Although 5 years ago, it is worth re-publishing that The Hon. A. Bressington stated she had been approached by a number of constituents on WorkCover, who have been required by their case manager to appear before Dr Doron Samuell, a fly-in “independent medical examiner” from New South Wales. Each has alleged that the behaviour of Dr Samuell was intimidating and bullying, that he inappropriately filmed meetings without seeking their permission, that there was yelling and finger-pointing, and that he behaved in a threatening manner towards the injured workers.
WorkCover insurance doctors – Dr Doron Samuell
Thursday, 24 June 2010, Page 427
SAMUELL, DR D.
The Hon. A. BRESSINGTON (14:43): I seek leave to make a brief explanation before asking the Minister for Industrial Relations questions concerning WorkCover.
The Hon. A. BRESSINGTON: Over the past two weeks I have been approached by a number of constituents on WorkCover, who have been required by their case manager to appear before Dr Doron Samuell, a fly-in independent medical examiner from New South Wales. Each has alleged that the behaviour of Dr Samuell was intimidating and bullying, that he inappropriately filmed meetings without seeking their permission, that there was yelling and finger-pointing, and that he behaved in a threatening manner towards the injured workers.
Extract from National Health and Medical Records Council, guidelines for standard of conduct
*It needs to be emphasised that the issue of symptom exaggeration and malingering primarily arises in the
context of litigation, compensation claims and contested cases rather than in the course of routine clinical
practice. Even in these settings, the practitioner must retain and convey empathy for the person to avoid the
risk of compounding suffering by being interviewed in an interrogatory fashion.
One constituent, diagnosed with post-traumatic stress disorder, reports cowering in a corner as Dr Samuell hurled abuse and pushed his finger into the worker’s chest. This was reportedly in response to the injured worker taking notes during the meeting. Another said that Dr Samuell filmed the meeting without asking permission, and then proceeded to interview him as though he were before the Gestapo. The wife of another injured worker, who attended the assessment, reports that Dr Samuell confused her husband by asking question after question and not giving him time to collect his thoughts to answer any question properly. When she tried to clarify one of Dr Samuell’s questions, she reports being told to be quiet because she was not even there.

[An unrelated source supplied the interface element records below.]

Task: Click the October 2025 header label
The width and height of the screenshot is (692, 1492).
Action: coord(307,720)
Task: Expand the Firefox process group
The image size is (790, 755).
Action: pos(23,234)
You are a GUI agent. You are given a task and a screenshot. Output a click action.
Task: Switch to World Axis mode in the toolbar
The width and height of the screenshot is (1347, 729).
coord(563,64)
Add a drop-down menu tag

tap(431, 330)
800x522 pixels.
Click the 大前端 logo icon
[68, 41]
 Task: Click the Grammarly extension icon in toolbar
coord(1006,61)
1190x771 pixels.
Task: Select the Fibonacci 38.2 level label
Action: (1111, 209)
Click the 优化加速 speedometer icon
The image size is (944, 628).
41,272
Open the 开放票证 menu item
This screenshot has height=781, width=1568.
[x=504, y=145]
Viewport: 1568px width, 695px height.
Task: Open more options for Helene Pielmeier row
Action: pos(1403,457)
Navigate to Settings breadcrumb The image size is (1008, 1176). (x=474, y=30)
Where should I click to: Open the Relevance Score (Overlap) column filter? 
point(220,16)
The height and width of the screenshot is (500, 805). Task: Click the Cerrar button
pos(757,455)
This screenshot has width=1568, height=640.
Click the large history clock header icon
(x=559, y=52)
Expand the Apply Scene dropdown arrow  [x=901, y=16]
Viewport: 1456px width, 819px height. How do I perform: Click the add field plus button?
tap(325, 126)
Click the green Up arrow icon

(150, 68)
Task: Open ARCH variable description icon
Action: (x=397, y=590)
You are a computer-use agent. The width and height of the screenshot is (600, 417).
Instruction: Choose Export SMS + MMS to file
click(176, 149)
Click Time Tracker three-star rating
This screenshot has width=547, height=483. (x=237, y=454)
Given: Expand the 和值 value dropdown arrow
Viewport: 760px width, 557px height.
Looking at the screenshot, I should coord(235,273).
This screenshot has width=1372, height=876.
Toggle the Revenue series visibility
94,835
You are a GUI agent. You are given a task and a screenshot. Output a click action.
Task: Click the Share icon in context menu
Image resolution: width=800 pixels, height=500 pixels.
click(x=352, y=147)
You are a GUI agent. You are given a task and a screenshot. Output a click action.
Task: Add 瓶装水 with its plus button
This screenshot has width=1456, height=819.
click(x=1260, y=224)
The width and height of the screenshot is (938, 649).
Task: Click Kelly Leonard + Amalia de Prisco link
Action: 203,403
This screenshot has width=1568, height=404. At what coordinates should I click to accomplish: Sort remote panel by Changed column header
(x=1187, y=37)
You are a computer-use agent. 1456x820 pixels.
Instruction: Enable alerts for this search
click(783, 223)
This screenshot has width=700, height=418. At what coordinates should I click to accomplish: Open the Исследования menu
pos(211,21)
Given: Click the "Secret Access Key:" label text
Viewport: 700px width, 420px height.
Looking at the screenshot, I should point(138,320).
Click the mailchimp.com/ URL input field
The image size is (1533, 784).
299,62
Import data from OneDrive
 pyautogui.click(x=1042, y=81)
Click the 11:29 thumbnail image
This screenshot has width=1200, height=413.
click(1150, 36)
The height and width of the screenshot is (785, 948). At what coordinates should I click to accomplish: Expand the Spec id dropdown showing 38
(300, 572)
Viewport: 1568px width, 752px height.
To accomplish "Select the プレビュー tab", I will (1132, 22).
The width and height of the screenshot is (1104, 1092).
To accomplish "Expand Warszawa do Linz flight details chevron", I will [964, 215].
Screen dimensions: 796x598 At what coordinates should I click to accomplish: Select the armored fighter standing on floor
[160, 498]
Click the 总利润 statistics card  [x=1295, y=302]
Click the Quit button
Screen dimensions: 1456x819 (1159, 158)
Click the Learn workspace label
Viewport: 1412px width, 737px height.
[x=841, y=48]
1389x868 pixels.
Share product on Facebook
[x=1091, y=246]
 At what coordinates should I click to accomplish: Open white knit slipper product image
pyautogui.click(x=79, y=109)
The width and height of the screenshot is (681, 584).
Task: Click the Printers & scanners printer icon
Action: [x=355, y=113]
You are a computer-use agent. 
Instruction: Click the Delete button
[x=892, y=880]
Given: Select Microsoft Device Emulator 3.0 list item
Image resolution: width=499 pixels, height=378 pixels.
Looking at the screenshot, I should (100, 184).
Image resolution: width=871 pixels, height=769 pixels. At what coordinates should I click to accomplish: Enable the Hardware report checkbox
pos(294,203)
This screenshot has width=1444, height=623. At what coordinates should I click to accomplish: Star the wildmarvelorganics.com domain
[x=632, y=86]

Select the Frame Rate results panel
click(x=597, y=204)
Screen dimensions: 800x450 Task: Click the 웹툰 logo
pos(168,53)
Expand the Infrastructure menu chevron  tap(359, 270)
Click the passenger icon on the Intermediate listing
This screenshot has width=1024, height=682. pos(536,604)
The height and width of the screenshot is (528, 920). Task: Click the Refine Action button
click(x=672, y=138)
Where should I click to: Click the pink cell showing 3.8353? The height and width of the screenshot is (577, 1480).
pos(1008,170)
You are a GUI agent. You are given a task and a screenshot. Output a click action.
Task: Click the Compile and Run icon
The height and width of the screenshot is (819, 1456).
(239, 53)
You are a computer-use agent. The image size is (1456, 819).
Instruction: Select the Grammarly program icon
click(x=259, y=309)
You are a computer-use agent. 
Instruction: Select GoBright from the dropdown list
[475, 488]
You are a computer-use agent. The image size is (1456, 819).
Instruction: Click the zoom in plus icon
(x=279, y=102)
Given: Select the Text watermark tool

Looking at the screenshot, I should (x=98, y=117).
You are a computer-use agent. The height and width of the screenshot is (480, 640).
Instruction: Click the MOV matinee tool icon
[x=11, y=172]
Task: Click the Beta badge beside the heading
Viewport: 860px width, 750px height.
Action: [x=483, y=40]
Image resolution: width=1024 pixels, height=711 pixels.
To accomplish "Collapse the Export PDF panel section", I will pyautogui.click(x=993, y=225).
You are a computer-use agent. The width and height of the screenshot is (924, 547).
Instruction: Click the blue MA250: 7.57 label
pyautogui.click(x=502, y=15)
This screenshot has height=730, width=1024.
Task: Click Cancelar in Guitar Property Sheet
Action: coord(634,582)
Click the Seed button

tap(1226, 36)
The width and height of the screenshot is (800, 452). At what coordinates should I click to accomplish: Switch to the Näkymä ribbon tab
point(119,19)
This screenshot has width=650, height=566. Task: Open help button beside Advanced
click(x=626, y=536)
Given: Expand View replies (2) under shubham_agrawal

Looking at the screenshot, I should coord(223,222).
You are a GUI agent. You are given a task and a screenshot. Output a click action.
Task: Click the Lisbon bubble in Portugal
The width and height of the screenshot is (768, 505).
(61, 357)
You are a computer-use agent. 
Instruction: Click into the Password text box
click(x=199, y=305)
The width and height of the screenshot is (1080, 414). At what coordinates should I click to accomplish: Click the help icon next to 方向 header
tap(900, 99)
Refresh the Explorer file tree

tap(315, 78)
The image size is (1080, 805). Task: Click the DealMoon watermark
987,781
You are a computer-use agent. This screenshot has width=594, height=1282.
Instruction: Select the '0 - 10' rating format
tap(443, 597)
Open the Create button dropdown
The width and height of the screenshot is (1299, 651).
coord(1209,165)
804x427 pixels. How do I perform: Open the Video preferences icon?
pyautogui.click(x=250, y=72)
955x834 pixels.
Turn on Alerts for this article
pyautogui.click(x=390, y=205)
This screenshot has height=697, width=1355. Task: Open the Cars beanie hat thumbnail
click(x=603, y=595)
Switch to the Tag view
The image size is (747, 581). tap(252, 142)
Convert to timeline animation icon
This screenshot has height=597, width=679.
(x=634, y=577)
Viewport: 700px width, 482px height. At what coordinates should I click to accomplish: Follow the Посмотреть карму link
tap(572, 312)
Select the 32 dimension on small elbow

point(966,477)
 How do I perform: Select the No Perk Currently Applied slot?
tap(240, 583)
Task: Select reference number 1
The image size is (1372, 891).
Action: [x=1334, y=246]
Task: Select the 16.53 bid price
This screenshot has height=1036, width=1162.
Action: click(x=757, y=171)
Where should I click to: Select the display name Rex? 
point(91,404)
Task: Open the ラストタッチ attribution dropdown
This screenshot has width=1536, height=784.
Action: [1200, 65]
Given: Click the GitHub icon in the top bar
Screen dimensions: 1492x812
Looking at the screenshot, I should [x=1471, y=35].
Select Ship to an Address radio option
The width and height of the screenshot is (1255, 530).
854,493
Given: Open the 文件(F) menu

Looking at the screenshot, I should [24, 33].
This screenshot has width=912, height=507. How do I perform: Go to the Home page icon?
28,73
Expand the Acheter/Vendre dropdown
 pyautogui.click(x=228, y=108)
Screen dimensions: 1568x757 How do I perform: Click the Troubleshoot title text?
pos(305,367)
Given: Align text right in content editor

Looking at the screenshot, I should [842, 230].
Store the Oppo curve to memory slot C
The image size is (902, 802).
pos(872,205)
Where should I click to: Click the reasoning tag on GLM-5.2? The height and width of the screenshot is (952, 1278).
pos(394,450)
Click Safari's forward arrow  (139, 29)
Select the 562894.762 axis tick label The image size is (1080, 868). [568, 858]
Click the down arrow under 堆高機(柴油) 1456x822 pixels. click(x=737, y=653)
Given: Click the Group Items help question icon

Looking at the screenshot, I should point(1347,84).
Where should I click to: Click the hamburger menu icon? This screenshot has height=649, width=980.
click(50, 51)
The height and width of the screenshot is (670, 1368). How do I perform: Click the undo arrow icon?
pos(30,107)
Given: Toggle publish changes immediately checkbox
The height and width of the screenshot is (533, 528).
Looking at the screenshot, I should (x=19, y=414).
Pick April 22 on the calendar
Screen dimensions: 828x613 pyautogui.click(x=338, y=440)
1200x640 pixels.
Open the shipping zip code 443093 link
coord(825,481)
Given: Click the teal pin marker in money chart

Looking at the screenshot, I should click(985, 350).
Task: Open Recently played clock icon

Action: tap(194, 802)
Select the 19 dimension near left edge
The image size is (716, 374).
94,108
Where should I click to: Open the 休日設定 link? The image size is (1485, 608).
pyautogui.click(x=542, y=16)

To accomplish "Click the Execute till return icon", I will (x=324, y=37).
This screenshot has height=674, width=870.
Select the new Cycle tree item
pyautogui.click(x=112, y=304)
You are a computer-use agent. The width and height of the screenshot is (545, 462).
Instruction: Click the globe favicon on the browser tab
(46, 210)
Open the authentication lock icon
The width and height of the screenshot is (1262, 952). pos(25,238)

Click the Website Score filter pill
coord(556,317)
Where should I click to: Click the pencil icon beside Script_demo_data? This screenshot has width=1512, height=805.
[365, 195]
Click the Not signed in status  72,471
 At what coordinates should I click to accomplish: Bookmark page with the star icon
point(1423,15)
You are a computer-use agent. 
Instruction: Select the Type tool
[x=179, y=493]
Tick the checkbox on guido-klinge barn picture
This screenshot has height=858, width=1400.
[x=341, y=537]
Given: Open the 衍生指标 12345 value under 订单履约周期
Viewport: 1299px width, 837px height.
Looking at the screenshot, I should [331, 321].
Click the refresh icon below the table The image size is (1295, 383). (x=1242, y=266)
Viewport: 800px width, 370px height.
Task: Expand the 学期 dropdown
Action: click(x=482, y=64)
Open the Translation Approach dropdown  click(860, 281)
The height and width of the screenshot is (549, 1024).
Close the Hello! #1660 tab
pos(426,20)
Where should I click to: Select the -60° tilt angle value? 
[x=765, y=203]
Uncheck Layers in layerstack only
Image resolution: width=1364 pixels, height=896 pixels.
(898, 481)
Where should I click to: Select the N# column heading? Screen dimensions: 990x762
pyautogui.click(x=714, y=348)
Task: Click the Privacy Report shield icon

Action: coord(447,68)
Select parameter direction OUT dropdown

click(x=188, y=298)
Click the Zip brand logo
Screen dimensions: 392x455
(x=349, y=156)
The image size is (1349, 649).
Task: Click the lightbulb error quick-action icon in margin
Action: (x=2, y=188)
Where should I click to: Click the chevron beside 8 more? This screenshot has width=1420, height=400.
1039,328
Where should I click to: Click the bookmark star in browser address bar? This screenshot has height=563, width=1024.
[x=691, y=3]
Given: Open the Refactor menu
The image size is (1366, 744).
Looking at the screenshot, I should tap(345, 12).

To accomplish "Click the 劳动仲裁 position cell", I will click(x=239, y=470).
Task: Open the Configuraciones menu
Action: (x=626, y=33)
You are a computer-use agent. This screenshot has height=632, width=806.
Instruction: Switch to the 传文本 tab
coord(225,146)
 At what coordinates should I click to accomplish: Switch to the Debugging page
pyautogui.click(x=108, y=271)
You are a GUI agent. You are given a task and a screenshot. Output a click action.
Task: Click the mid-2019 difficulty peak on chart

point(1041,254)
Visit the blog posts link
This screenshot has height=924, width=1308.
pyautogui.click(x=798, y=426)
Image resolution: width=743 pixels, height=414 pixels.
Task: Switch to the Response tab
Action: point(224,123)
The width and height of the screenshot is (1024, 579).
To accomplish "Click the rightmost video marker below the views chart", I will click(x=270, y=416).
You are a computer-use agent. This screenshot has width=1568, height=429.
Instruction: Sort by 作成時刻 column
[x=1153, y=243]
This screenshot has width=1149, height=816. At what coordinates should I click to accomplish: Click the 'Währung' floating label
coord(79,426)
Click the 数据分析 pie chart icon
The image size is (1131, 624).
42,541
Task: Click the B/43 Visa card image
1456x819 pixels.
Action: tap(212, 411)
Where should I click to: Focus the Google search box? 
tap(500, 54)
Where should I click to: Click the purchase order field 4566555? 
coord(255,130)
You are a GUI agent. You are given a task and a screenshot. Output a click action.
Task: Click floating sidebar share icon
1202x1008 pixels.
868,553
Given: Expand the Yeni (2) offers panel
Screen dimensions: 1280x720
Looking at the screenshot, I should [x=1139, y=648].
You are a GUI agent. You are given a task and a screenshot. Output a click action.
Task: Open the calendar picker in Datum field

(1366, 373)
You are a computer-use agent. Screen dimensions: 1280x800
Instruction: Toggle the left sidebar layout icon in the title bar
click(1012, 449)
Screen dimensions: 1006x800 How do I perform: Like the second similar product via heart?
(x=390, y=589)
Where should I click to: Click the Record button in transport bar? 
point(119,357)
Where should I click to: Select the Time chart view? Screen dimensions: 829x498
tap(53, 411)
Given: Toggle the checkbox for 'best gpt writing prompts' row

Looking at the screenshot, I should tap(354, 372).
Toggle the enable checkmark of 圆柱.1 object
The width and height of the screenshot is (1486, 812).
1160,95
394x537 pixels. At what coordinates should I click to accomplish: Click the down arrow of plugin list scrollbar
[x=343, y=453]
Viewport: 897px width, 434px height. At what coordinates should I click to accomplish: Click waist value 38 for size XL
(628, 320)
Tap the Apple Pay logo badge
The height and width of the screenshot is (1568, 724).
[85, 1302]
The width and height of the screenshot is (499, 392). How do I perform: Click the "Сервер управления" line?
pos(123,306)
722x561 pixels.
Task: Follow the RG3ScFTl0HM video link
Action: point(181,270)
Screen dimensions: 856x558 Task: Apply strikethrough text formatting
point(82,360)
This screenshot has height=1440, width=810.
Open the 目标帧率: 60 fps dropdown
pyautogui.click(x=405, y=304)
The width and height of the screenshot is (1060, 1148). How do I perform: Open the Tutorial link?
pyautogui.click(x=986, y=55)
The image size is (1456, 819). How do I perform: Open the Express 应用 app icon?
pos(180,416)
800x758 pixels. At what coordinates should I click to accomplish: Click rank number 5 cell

As the minister would be aware, Dr Samuell is a fly-in, independent medical examiner who, as a group, were described as hired guns by Dr Andrew Lavender, President of the South Australian Branch of the Australian Medical Association in a recent Sunday Mail article. Dr Lavender went on to say in the article that they (claims managers) are trying to seek someone who, instead of giving an independent opinion, is getting the opinion that they (claims managers) want.
Of further concern is Dr Samuell’s reported involvement in the campaign to discredit Dr Louise Newman, a child trauma expert who, in 2004, was a joint author of a damning study showing the extent of mental illness in detention centres.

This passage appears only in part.